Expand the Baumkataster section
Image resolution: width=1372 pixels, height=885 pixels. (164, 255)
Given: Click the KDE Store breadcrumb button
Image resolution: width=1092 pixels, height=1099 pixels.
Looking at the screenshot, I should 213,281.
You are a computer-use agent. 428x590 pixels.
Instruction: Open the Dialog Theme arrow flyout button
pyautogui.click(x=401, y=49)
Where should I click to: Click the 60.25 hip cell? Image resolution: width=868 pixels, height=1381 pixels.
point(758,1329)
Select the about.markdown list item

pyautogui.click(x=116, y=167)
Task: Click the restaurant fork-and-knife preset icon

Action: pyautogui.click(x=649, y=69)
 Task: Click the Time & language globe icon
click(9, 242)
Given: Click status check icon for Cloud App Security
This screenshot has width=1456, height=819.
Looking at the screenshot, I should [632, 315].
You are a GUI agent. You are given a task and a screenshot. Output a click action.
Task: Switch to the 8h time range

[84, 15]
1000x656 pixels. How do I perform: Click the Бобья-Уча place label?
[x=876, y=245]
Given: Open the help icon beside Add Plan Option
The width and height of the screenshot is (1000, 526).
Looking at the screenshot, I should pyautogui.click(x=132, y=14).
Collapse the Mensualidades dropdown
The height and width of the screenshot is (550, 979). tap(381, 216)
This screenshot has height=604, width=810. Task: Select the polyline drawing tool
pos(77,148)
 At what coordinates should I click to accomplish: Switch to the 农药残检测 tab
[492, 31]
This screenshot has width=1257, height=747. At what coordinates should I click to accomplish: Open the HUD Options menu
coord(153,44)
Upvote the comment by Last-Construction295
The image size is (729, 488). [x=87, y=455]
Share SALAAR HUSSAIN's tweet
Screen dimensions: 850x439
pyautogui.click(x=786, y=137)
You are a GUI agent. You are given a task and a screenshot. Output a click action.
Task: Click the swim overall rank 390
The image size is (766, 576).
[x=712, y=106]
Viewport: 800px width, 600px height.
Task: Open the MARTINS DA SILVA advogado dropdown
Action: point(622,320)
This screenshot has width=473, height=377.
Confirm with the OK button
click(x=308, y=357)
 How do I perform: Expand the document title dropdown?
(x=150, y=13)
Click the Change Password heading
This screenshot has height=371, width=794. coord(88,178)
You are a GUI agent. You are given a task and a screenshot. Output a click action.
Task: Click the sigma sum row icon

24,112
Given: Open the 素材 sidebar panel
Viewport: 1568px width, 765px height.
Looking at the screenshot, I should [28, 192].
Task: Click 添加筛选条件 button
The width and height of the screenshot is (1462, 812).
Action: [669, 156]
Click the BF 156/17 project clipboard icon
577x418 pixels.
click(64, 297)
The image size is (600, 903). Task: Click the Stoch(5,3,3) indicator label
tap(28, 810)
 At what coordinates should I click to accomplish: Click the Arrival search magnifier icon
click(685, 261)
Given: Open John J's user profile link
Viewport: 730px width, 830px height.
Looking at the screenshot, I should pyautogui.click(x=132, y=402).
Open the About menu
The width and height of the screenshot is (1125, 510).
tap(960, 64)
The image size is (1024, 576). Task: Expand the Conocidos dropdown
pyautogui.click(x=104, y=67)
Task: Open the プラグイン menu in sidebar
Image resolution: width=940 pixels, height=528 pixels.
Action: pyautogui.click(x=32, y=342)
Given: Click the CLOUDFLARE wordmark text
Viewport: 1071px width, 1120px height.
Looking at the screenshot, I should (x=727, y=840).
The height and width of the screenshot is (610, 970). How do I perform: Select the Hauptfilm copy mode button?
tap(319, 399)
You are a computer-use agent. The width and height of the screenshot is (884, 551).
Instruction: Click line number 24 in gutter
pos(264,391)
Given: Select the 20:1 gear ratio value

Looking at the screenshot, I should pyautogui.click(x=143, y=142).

===

> _TRY IT_: Reproduce all the data word for word.

> _ANSWER BELOW_:
Expand the Baumkataster section
Image resolution: width=1372 pixels, height=885 pixels. (164, 255)
Given: Click the KDE Store breadcrumb button
Image resolution: width=1092 pixels, height=1099 pixels.
Looking at the screenshot, I should 213,281.
You are a computer-use agent. 428x590 pixels.
Instruction: Open the Dialog Theme arrow flyout button
pyautogui.click(x=401, y=49)
Where should I click to: Click the 60.25 hip cell? Image resolution: width=868 pixels, height=1381 pixels.
point(758,1329)
Select the about.markdown list item

pyautogui.click(x=116, y=167)
Task: Click the restaurant fork-and-knife preset icon

Action: pyautogui.click(x=649, y=69)
 Task: Click the Time & language globe icon
click(9, 242)
Given: Click status check icon for Cloud App Security
This screenshot has width=1456, height=819.
Looking at the screenshot, I should [632, 315].
You are a GUI agent. You are given a task and a screenshot. Output a click action.
Task: Switch to the 8h time range

[84, 15]
1000x656 pixels. How do I perform: Click the Бобья-Уча place label?
[x=876, y=245]
Given: Open the help icon beside Add Plan Option
The width and height of the screenshot is (1000, 526).
Looking at the screenshot, I should pyautogui.click(x=132, y=14).
Collapse the Mensualidades dropdown
The height and width of the screenshot is (550, 979). tap(381, 216)
This screenshot has height=604, width=810. Task: Select the polyline drawing tool
pos(77,148)
 At what coordinates should I click to accomplish: Switch to the 农药残检测 tab
[492, 31]
This screenshot has width=1257, height=747. At what coordinates should I click to accomplish: Open the HUD Options menu
coord(153,44)
Upvote the comment by Last-Construction295
The image size is (729, 488). [x=87, y=455]
Share SALAAR HUSSAIN's tweet
Screen dimensions: 850x439
pyautogui.click(x=786, y=137)
You are a GUI agent. You are given a task and a screenshot. Output a click action.
Task: Click the swim overall rank 390
The image size is (766, 576).
[x=712, y=106]
Viewport: 800px width, 600px height.
Task: Open the MARTINS DA SILVA advogado dropdown
Action: point(622,320)
This screenshot has width=473, height=377.
Confirm with the OK button
click(x=308, y=357)
 How do I perform: Expand the document title dropdown?
(x=150, y=13)
Click the Change Password heading
This screenshot has height=371, width=794. coord(88,178)
You are a GUI agent. You are given a task and a screenshot. Output a click action.
Task: Click the sigma sum row icon

24,112
Given: Open the 素材 sidebar panel
Viewport: 1568px width, 765px height.
Looking at the screenshot, I should [28, 192].
Task: Click 添加筛选条件 button
The width and height of the screenshot is (1462, 812).
Action: [669, 156]
Click the BF 156/17 project clipboard icon
577x418 pixels.
click(64, 297)
The image size is (600, 903). Task: Click the Stoch(5,3,3) indicator label
tap(28, 810)
 At what coordinates should I click to accomplish: Click the Arrival search magnifier icon
click(685, 261)
Given: Open John J's user profile link
Viewport: 730px width, 830px height.
Looking at the screenshot, I should pyautogui.click(x=132, y=402).
Open the About menu
The width and height of the screenshot is (1125, 510).
tap(960, 64)
The image size is (1024, 576). Task: Expand the Conocidos dropdown
pyautogui.click(x=104, y=67)
Task: Open the プラグイン menu in sidebar
Image resolution: width=940 pixels, height=528 pixels.
Action: pyautogui.click(x=32, y=342)
Given: Click the CLOUDFLARE wordmark text
Viewport: 1071px width, 1120px height.
Looking at the screenshot, I should (x=727, y=840).
The height and width of the screenshot is (610, 970). How do I perform: Select the Hauptfilm copy mode button?
tap(319, 399)
You are a computer-use agent. The width and height of the screenshot is (884, 551).
Instruction: Click line number 24 in gutter
pos(264,391)
Given: Select the 20:1 gear ratio value

Looking at the screenshot, I should pyautogui.click(x=143, y=142).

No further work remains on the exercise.